Ce sont là des positions qui lui laissent le plus de marge de manœuvre possible, mais qui ne le forcent pas à exclure les dirigeants.

France24 a commenté : « Obligé de soutenir officiellement Benoît Hamon malgré ses propres

réserves […] il n’a que des mauvaises solutions à sa disposition. Ne pas sanctionner les soutiens de Macron lui attirerait les foudres des hamonistes. Mais jouer la carte de la fermeté lui ferait prendre le risque de diviser à jamais le parti qu’il dirige. »

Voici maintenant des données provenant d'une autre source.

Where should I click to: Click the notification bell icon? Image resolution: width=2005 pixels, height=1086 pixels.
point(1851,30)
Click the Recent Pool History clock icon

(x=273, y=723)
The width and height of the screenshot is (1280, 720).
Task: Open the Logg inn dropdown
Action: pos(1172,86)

Déjà Jean-Yves Le Drian, ministre de la défense, et Ségolène Royal, ministre de l’écologie et ex-candidate présidentielle PS, ainsi que l’ex-maire PS de Paris Bernard Delanoë, ont rejoint Macron.

L’ancien Premier ministre de François Hollande, Manuel Valls, a annoncé son soutien à Emmanuel Macron en déclarant mi-mars : « Je ne quitte pas le PS mais donner mon parrainage à Hamon serait incompréhensible pour les Français ». Il a réaffirmé son choix le 29 mars : « Non, je ne voterai pas pour Benoît Hamon. Cette élection présidentielle est folle et inédite et traduit une décomposition de la vie politique […] Oui, je voterai pour Emmanuel Macron. »

Toutefois, Cambadélis a affirmé vendredi que la circonscription de Valls lui serait toujours réservée s’il voulait se présenter aux élections législatives en juin et qu’il ne savait pas si Valls avait rejoint En Marche ou voulait briguer le siège sous son étiquette.

Seize membres du gouvernement ont déjà été investis pour les législatives, dont Myriam El Khomri (Paris, 18) qui a mené la charge de la Loi travail pour le gouvernement. Plusieurs circonscriptions de ministres sortants ont été réservées en attente de leur décision de se présenter à nouveau ou non. C’est le cas, notamment, de Manuel Valls dans la circonscription de l’Essonne ou de Michel Sapin, ministre de l’économie, dans la 1ʳᵉ circonscription de l’Indre.

Corinne Narassiguin, porte-parole du PS, a indiqué à l’issue du bureau national de jeudi, que « plusieurs dizaines d’élus » ont parrainé Emmanuel Macron, et « quelques autres dizaines » ont appelé à voter en sa faveur.

La mue qu’opèrent les dirigeants du PS en s’orientant vers Macron soulève de profondes questions politiques et historiques. Macron est ouvertement pro-capitaliste, et En Marche rompt avec toutes les velléités de socialisme faussement affichées par le PS depuis sa fondation par François Mitterrand en 1971 pour mieux cacher la nature pro-capitaliste de ce parti du grand patronat violemment anticommuniste et anti-ouvrier.

L’orientation du PS vers Macron reflète les positions de Valls, qui déclarait en 2008 : « Parti socialiste, c’est daté. Ça ne signifie plus rien », traitant le socialisme d'« utopie inventée contre le capitalisme du 19 siècle ».